There are direct clinical applications from this study. First, the six categories can be used as a guide for identifying daily household routines that families use to manage their child's asthma. It is clear from the findings that caregivers who are not able to provide strategies that include some planning ahead or specific routines may be at greater risk for poor adherence patterns and management difficulties (Fiese et al., 2005; Greening et al., 2007; Schreier & Chen, 2010). In this regard, practitioners should be alert to families who find it difficult to identify any daily routines they use to reduce symptoms for their children with asthma. Furthermore, the active avoidance of triggers appears to have significant impacts on severity and lung functioning. Thus, specific discussions about how to go about avoiding triggers in daily life may help to reduce symptoms. Encouraging caregivers to endorse rules about tobacco smoke, creating effective personal strategies about pets and identifying allergens specific to an individual child may then be folded into daily routine life. Finally, for some families it is crucial to address strategies that involve the emotional connections made during conversations and normalizing the experience of asthma. Identifying stress reducing routines that work for each individual family and assigning roles that capitalize on family strengths may improve the child's quality of life.

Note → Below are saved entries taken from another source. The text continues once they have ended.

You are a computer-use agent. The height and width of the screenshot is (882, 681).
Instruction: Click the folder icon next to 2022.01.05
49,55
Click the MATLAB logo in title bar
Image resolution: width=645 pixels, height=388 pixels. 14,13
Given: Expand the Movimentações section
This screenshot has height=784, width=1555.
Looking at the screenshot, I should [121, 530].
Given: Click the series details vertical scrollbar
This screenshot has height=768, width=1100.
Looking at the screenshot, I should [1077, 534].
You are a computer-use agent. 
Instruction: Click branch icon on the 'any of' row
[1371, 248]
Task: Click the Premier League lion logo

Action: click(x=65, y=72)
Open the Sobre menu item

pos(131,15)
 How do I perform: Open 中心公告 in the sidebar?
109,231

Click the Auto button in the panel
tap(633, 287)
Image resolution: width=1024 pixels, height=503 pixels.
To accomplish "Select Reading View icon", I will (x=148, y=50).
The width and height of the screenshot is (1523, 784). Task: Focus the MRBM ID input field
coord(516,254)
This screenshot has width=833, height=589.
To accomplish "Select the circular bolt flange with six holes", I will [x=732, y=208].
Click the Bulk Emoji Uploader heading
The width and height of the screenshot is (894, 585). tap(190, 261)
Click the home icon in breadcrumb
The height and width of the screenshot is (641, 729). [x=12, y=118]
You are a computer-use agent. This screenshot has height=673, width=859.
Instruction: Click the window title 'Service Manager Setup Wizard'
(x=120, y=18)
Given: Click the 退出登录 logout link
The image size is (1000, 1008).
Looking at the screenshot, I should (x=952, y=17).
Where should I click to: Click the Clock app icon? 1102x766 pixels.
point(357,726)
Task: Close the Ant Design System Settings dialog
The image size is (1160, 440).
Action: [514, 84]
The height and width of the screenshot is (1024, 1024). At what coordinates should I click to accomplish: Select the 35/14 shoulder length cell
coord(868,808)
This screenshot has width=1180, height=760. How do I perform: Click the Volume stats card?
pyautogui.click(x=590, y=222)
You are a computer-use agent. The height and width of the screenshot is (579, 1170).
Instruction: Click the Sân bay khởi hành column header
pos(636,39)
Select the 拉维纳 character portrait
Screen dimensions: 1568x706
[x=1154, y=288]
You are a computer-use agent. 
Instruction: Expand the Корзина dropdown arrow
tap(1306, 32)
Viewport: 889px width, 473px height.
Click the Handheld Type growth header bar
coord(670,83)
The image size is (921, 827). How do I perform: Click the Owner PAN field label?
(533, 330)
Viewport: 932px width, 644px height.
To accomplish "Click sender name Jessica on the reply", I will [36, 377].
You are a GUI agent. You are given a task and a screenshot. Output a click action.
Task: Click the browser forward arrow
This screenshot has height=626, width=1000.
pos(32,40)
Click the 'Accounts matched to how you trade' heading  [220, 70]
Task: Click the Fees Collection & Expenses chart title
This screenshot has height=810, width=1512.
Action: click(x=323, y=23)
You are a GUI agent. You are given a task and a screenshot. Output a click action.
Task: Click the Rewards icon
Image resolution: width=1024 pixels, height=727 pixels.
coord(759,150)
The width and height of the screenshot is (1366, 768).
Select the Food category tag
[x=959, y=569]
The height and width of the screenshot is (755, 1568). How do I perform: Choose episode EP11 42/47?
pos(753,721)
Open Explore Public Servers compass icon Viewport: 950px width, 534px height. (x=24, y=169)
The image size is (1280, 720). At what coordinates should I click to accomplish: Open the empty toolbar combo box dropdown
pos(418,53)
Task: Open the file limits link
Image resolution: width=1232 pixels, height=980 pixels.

With the move towards more tailored interventions (Drotar & Lemanek, 2001; Farmer, Marien, Clark, Sherman, & Selva, 2004), it is important to build an evidence base that starts with family experiences. We provide preliminary evidence that caregiver generated “helpful hints” about managing their child's asthma could be reliably identified and were associated with the severity of child asthma symptoms and quality of life. Future efforts are warranted to consider how the perspectives of children and caregivers can inform treatment methods to insure that they are easily folded into the routines of daily life.
This study was supported, in part by grants from National Institute of Health (MH 51771, HD057447 to B.H.F.).
Conflicts of interest: None declared.